Ask Sam: If a family member dies but has no will...

July 2nd, 2021 by admin

Q: If a family member dies but has no will and the family members left are siblings only, are the siblings required by law to go through the clerk of court to settle the estate? What happens if an attorney has advised that, in his opinion, there is no estate and declines the case?

 

P.T.

 

Answer: SAM turned to local attorney Mike Wells for the answer to your question.

“The same requirements for opening an estate must be met whether a decedent leaves a will or not, and regardless of who the heirs are,” Wells said.

“Whether a formal estate administration is necessary is determined by the nature and value of so-called countable assets in the estate.

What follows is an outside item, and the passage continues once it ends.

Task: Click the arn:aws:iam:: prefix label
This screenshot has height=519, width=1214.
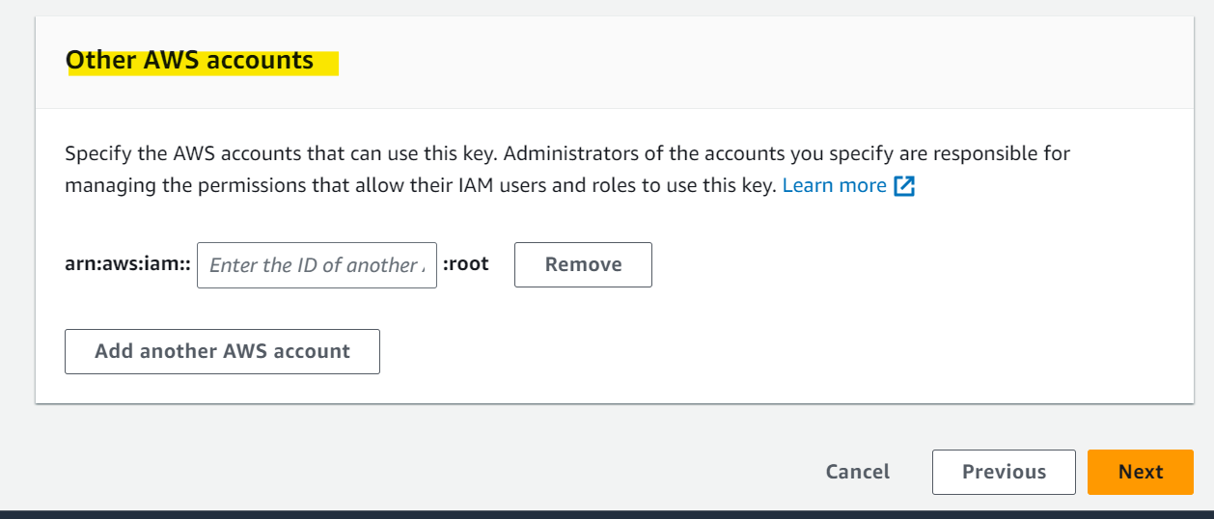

“There are some estate administration options which require less ‘moving parts’ based on the nature and value of the assets, which can save time and expenses.

“An attorney can review the options with the family to determine which option is required, appropriate, and cost-efficient.”

As far as having no estate, Wells said, “In some situations, a decedent does not have any so-called countable assets subject to probate and there is no need to file for an estate administration.

That could happen when:

A married couple owned all their assets jointly, which passed outside of the probate process when one spouse passes away.

A decedent was residing in a care facility, had sold their home, vehicles, and had no other monetary assets.

A decedent had good estate planning advice and had placed their assets into a trust or some other investment which avoided the need for probate through the clerk of court.